A me viene difficile affrontare questo argomento. Ho perduto mio padre all’ improvviso quando ero una bimba di appena cinque anni e ancora e sempre mi domando perchè. Rifiutavo la morte e ne cercavo una giustificazione razionale. Il trascorrere del tempo, le letture, gli studi mi hanno aiutato a pensare e a riflettere sui problemi esistenziali e ho capito che la morte fa parte della vita , la quale inizia con la nascita e termina appunto con il decesso. Nello stesso tempo, però, la mia formazione mi porta a non accettare, ad ignorare questo passaggio fondamentale dell’ esistenza umana, ad allontanarlo, a volerlo in un certo senso esorcizzare. Questo conflitto genera nel mio animo turbamento e inquietudine. Il caso di Eluana, che mi richiama quello simile di Terry Schiavo, come un tornado violento sconvolge l’ animo umano e mi chiedo perchè possa e debba succedere che la scienza non riesca ancora a risolvere queste situazioni. Certo, quando non era scientificamente possibile mantenere in vita con strumenti e alimentazione indotta, la persona era abbandonata al suo destino ; con i mezzi sempre più sofisticati oggi ci si sente obbligati a trattenere tra noi ad ogni costo il familiare malato. Si stanno scrivendo fiumi di parole esprimendo giudizi e dando suggerimenti e consigli. Personalmente non mi sento di dire nulla, credo che il silenzio e la preghiera siano il commento più appropriato. Piuttosto, io mi pongo la domanda se sia necessario l’intervento legislativo in una situazione squisitamente etica e morale. Viviamo in una società malata che cerca conforto nelle regole codificate, che con i loro tentacoli stanno invadendo gli individui, massificandone cervelli e coscienze, annullandone la capacità di pensare. In questo contesto un aspetto mi fa particolarmente paura : la mancanza di rIspetto che si sta diffondendo in maniera schizofrenica, per cui tutto diventa relativo. Non so, naturalmente, se sia giusto o meno sospendere l’ alimentazione ad Eluana, sono però convinta che il dramma appartiene a lei e alle persone che le stanno vicino.

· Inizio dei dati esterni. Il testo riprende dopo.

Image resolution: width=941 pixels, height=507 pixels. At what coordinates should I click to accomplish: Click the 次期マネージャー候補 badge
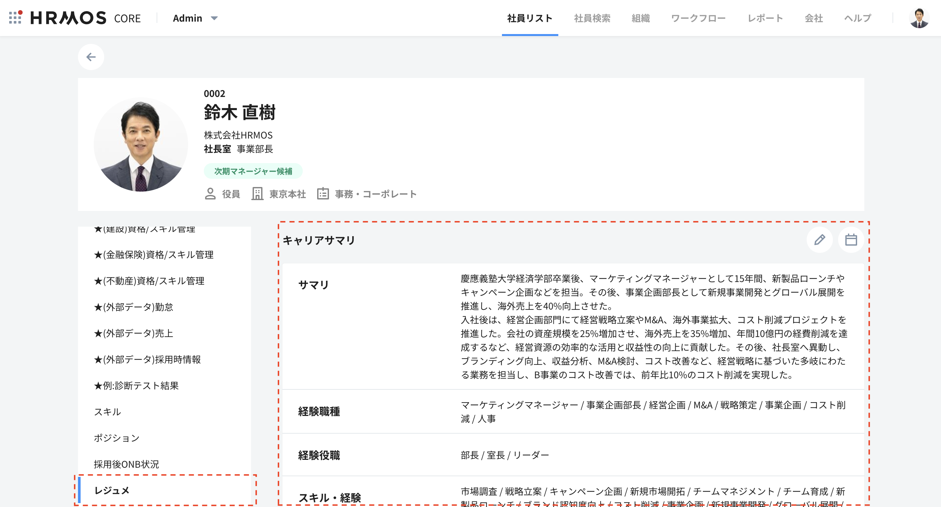pyautogui.click(x=253, y=171)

Il sorriso gioioso di questa ragazza illumini le menti e accompagni il mio silenzio intriso di affetto e rispetto. In punta di piedi, con discrezione.
Eluana
Luglio 16, 2008 di mimmasuraci
tu hai perfettamente ragione dire cosa sia giusto o sbagliato nn spetta a noi. potremo davvero spendere altre milioni di parole sull’argoemento ma purtroppo solo chi le vuole bene e chi con lei sta vivendo questa tragedia può capire . nn voglio neanche pensare a come il suo papà sia lacerato dentro tra il desiderio che la figlia trovi finalmente un pò di pace e il prezzo che deve pagare perchè ciò avvenga.
a presto
Riflessioni delicate e rispettose della difficilissima situazione nella quale si trova Eluana e i suoi genitori.
Fossero tutte così…
Politici e Chiesa dovrebbero tacere
Ciao.
Io ho la mia idea tutta particolare che se vuoi puoi vedere sul mio blog. So solo che è una cosa vergognosa che politica e chiesa si siano occupati di questioni tanto personali.
OK. Alcuni valori speciali appartengono alla persona e rifiutano qualsiasi codificazione. Grazie a tutti e tre.Vvorrei visitare il tuo blog,caro jemonature, ma a quale indirizzo?